Bolles grew up in Teaneck, New Jersey,and graduated from Teaneck High School in 1945, where his yearbook described him stating “Dick’s future will be scientific / But in which field he’s not specific.” After a brief stint in the United States Navy, attended Massachusetts Institute of Technology, studying chemical engineering, and Harvard University, where he graduated with a B.A. in Physics, cum laude. He attended General Theological Seminary (Episcopal) in New York City, from which he graduated with a Master’s Degree in the New Testament. After ordination, he served as a Fellow and Tutor at the Seminary, and then served churches in New Jersey. Following this, he served as Canon Pastor of Grace Cathedral in San Francisco. He also served on the National Staff of United Ministries in Higher Education for a number of years.
Bolles is the brother of investigative journalist Don Bolles, and Ann Bolles Johnson. His paternal grandfather, Stephen Bolles, was a U.S. member of Congress from Wisconsin (died 1941), and his father was for many years an editor with the Associated Press (died 1972).
Bolles has received many honors.
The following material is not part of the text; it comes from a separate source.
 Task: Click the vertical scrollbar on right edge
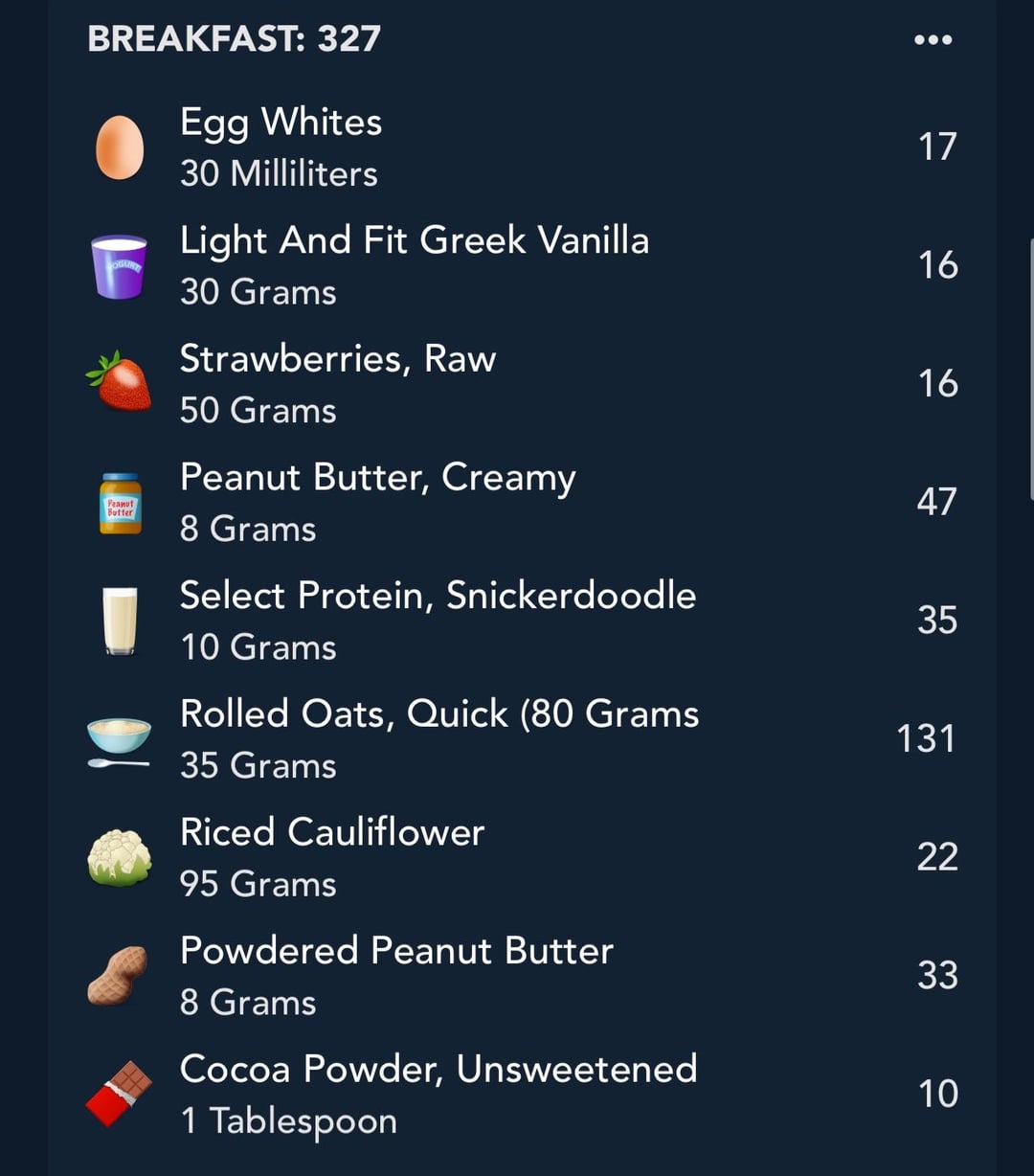pyautogui.click(x=1030, y=369)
He was the 2006 recipient of the National Samaritan award, joining such prestigious company as Karl Menninger, Peter Drucker, Norman Vincent Peale, Betty Ford, and Sir John Templeton. The Library of Congress in 1996 named his book as one of 25 that have shaped reader’s lives. His book has appeared on The New York Times best-seller list (paperback non-fiction) a total of 288 weeks.
Bolles makes public speaking appearances and leads workshops around the United States. He releases updated editions of his Parachute book every year, as well as working on new titles. The latest title is “The Job-Hunter’s Survival Guide”, a short 100 page book. He has had various co-authors for some of his other books, including Howard Figler, Carol Christen, Dale Brown, and one of his sons, Mark Bolles. Mark is the principal author of their book Job Hunting on the Internet ISBN 1-58008-652-7. He is also a member of high-IQ society Mensa.
He lives in the East Bay of the San Francisco Bay Area and was married in 2004 to the former Marciana Garcia Mendoza Navarrete, who is from Cavite in the Philippines. He has four children by a previous marriage, and his wife has two.”